I kept apologizing for the tears, I couldn't help it. I was panicking, thinking that I had really messed it up again. I told him I used to be a runner and I hurt my knee somehow, and I really hadn't been able to enjoy running ever since that happened. He said he had been in the same situation. Runner, got injured, put on weight, lost his confidence, started lifting weights and it was a total uphill battle since he had no confidence and he was scared of getting injured again. Yes, that is exactly it, I said. The tears and the panic were confirming there is a serious problem of fear for me, too. As soon as he said it, I knew that was the case. It was putting a name on an emotion that I had been feeling but didn't know how to verbalize.

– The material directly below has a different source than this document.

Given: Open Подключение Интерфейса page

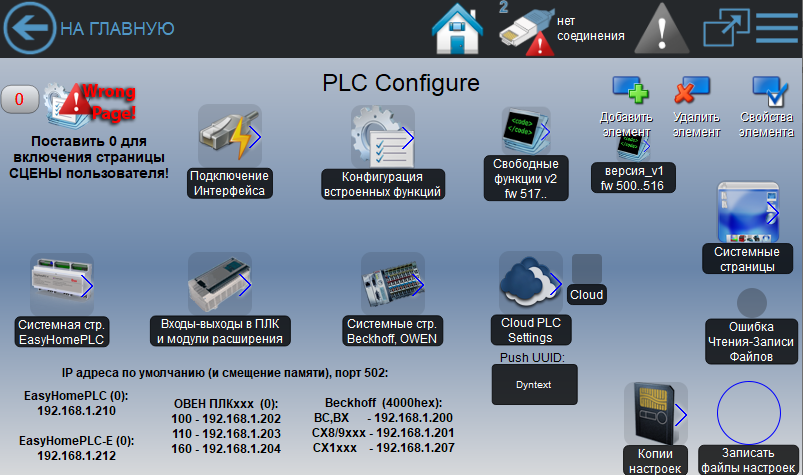Looking at the screenshot, I should [231, 137].
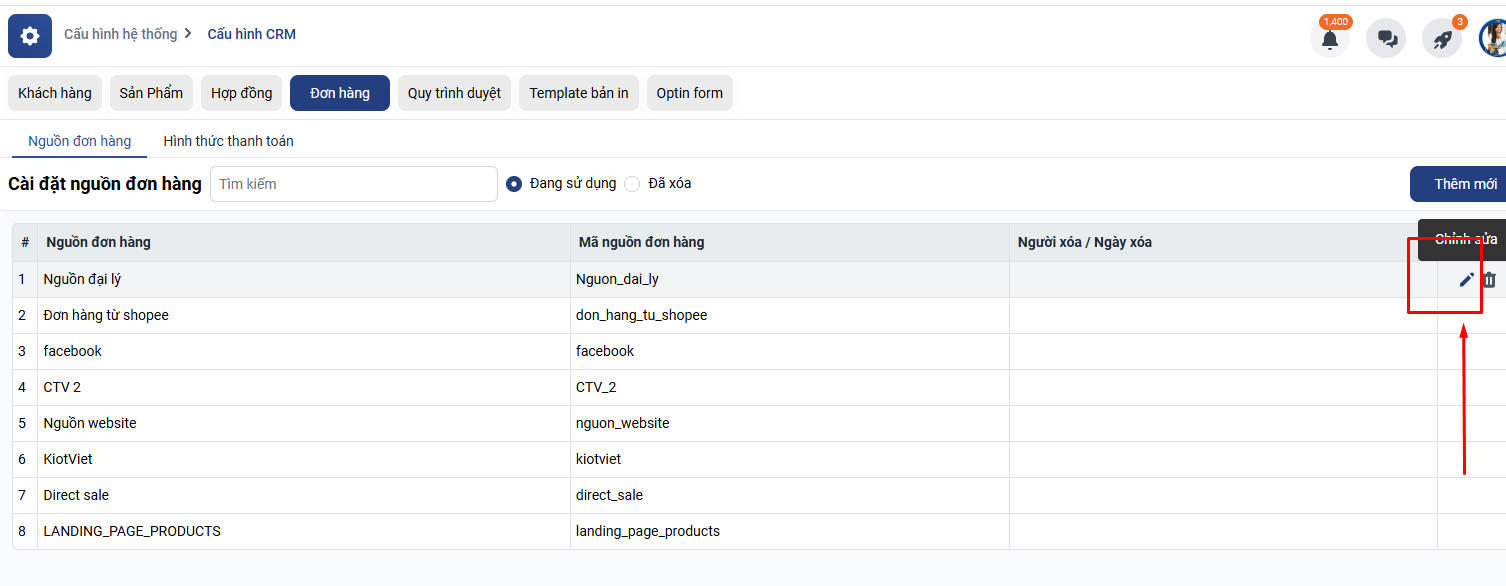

He told me to go home and ice it. Skip tomorrow's workout since it was a high impact one. Then come back on Friday and make a few adjustments. That he would work out with me and watch my form. He said it takes a long time to get that confidence back but they would be there with me the whole way.
And then he gave me a hug.
Like seriously, is this guy for real? What a perfect guy to be running a gym. I cried some more on the way home but I feel like I'm in the right place, doing the right work and that progress is going to be possible, even if it's going to be slower than I had hoped for.
My knee is still aching a bit today, but it does just feel a bit sore and I know that he was right, I didn't injure it, I just over did it -- probably with some really terrible form on those pistol squats.
But I will go back tomorrow, and I'll get through it.